In its Global Wage Report 2018/19, the International Labour Organization (ILO) found that advanced G20 economies saw wage growth drop from 0.9% in 2016 to 0.4% in 2017. Meanwhile, emerging economies in the G20 experienced growth between 4.9% in 2016 and 4.3% in 2017.
The poor performance of some of the G20’s developed countries is hard to miss. Both Italy and the UK lost around 5% in real wage growth over the period 2008–17. Italy experienced a return to positive wage growth in 2014 but this reversed in 2017.
There was also a brief recovery in the UK between 2014 and 2016, but since then pay increases have remained constantly depressed. In Japan, the picture has been even more bleak; overall wage growth has remained close to zero between 2008 and 2017.
The ILO also found that the global gender pay gap is still very present, with women earning an average of 20% less than men. The reasons behind this are less clear. Educational attainment differences seem not to be a factor, as female employees tend to have just as good – if not better – educational achievements than men.
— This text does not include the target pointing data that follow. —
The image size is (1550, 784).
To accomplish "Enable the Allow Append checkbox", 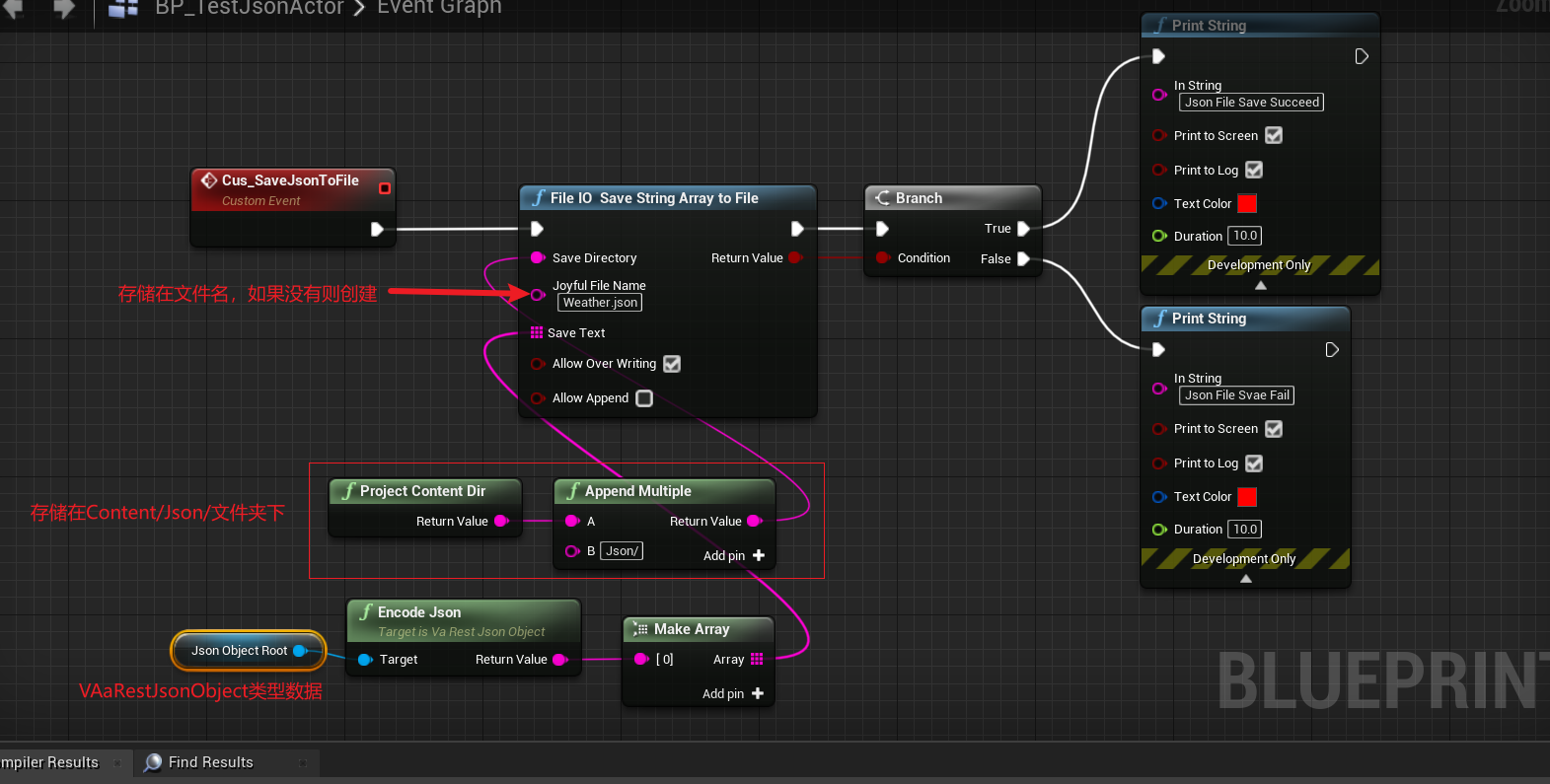I will point(644,398).
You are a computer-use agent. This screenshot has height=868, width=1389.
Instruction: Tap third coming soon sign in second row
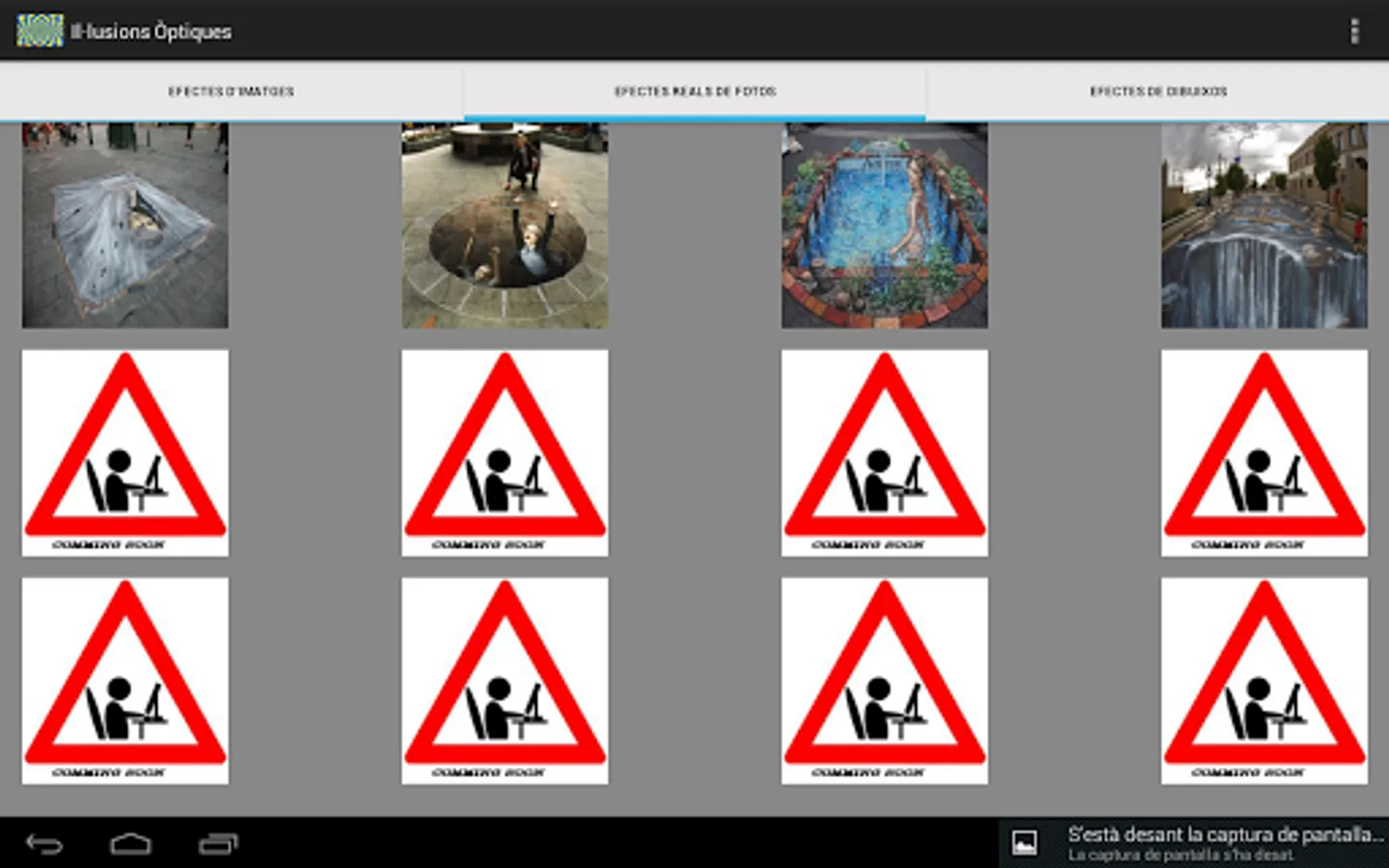885,453
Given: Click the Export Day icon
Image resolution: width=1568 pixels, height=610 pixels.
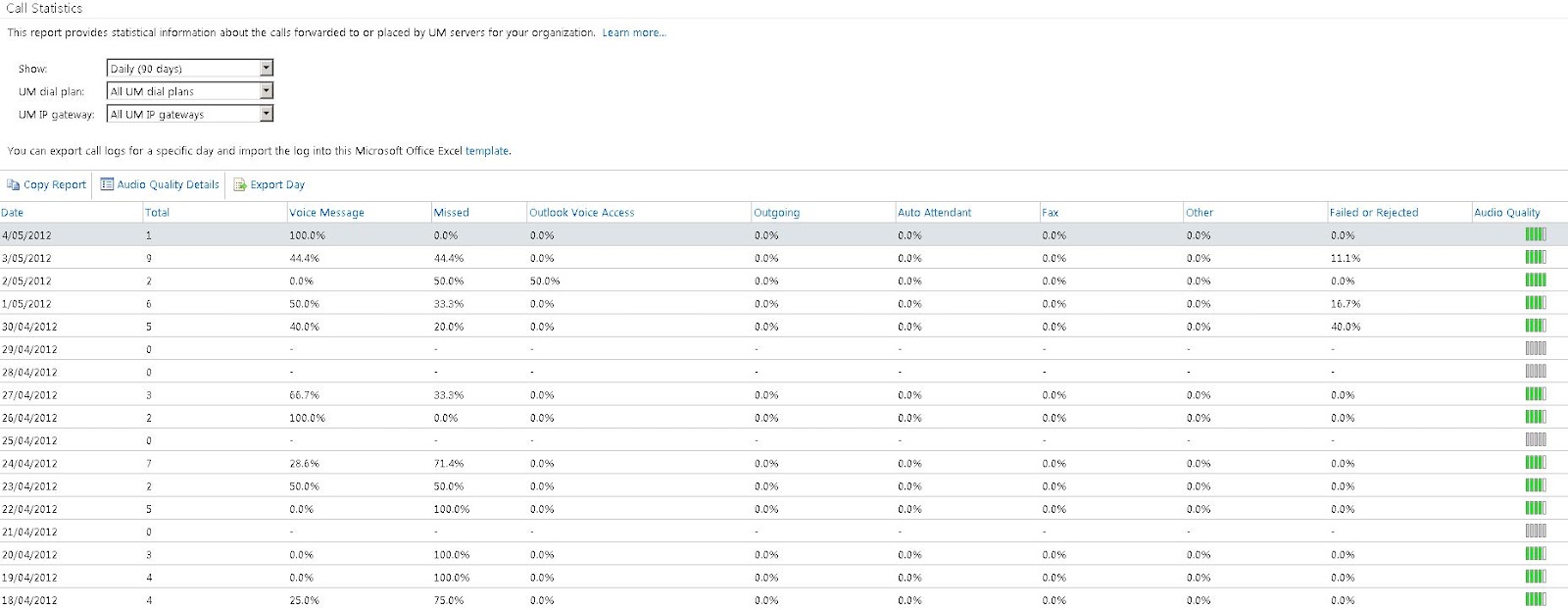Looking at the screenshot, I should [x=240, y=184].
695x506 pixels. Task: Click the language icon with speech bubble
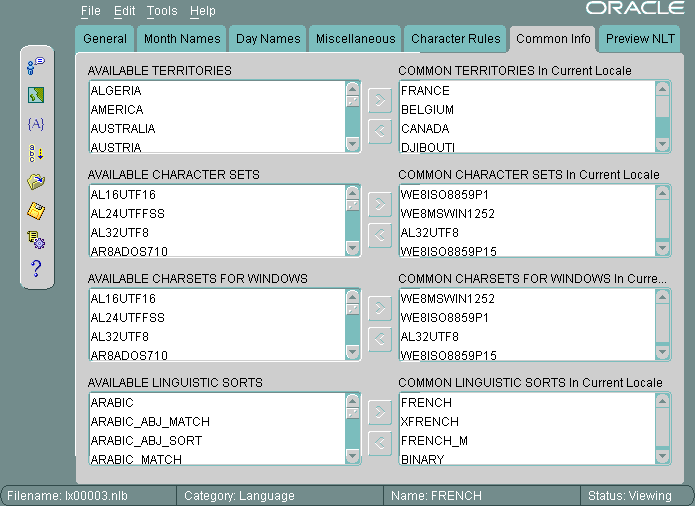[x=36, y=66]
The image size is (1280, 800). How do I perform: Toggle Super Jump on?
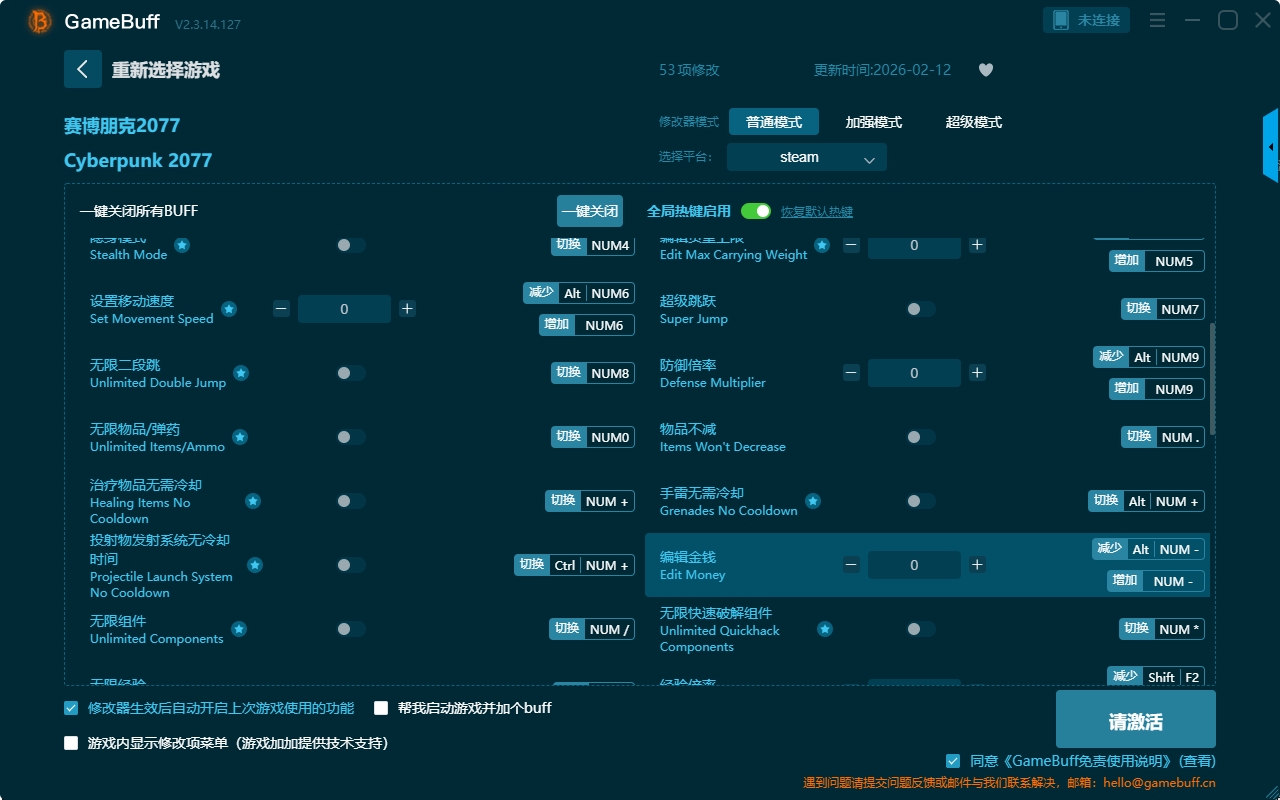[920, 309]
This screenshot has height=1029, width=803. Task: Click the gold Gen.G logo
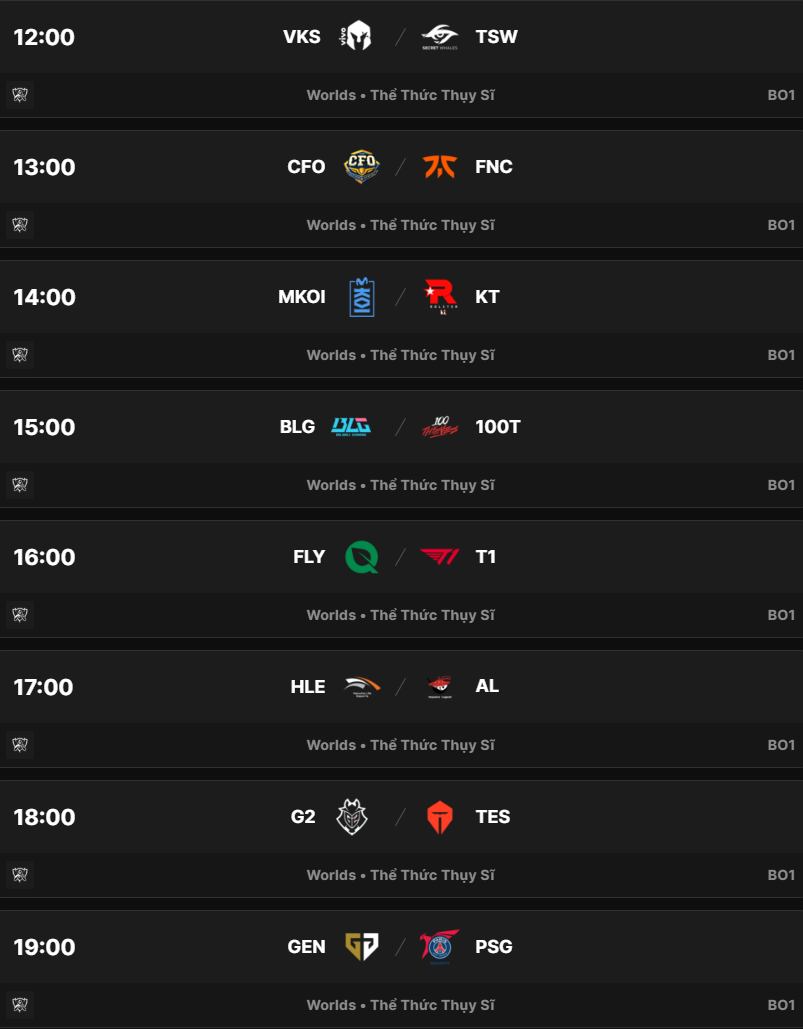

The segregation and polarization of work along gender lines is a more clear-cut factor. In traditionally male-dominated occupations, where women are still under-represented they tend to be paid less than their male counterparts. The report also finds that a predominantly female workforce may suffer a 14.7% wage penalty, compared with similar organizations employing a more mixed workforce.
There is a puzzle at the heart of the low wage growth statistics. Although GDP recovery is beginning to slow, and forecasts indicate it will remain slow, in recent years it has been growing. At the same time, across many major economies like the UK and the US, unemployment has been falling. Traditionally, that would force wages up, as employers compete with each other for a reduced number of available employees. But that simply hasn’t happened; or not uniformly, at least.
One reason may be the slow growth of productivity.
Productivity measures the output of economic resources – such as land, equipment or employees. It is calculated by dividing the average output in a given period, by the costs incurred and/or resources consumed in that same period to arrive at a figure for GDP per worker, for example.
If the value of their output is not growing or is even falling, employees aren’t generating additional wealth that can be converted into wage increases.
But there may also be emotional and psychological factors involved, too. The 2008 downturn didn’t just hit businesses hard. Many people were left without work, even for a short while. For many in the developed world, the downturn left them exposed with high levels of personal debt and little in the way of savings. Some have even been left with homes worth less than they were 10 years ago.
All of which can undermine confidence in the employment landscape; if you have a job, maybe it’s better to be grateful than to worry about asking for a pay rise, never mind risking whatever job security you have on a new start somewhere else. The crisis of 2008 has cast a lingering shadow.